Subject: Re: Check Capital Management BRK Options Stragegies
Not sure you meant that MM's were actually synthetically short (sell a call and buy a put) when they sold a call, but yeah, they needed to account for the bad effect on their short calls of share price going up, and as you explain they bought shares to offset (which helped share price to go up!). In principle, they could have done a synth long (buy call and sell put) instead of straight long, but they'd do whatever best for their overall order book. Maybe the call buyers were a different group of more sophisticated investors, and not the original 'diamond hand' redditors?
Jim's sentence is the key to understanding those on the opposite side of the trade from you.
> They are in the business of picking up the bid/ask gaps, not in the business of speculating on the direction of stocks.

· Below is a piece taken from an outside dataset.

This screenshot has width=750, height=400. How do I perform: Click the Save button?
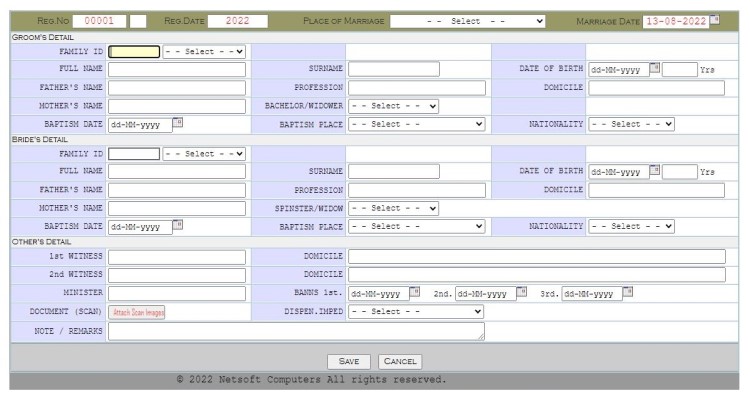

They want to pocket the realized bid/ask, and otherwise remain neutral to market direction, hence the phrase "delta neutral". Usually it's a market maker on the opposite side of the trade from you, e.g. if you want to buy a call it's the MM who sells you the call and not e.g. me (assuming I was long a call). They sit in the middle and pick up a risk-free (as much as they can hedge risk) realized bid/ask gap. Nice business, if you can get it (well, they do have overhead)! Because basically every trade is delta-hedged, there's a *huge* amount of money tied to the valuation model they use, I've always wondered about the possible unintended effects of that.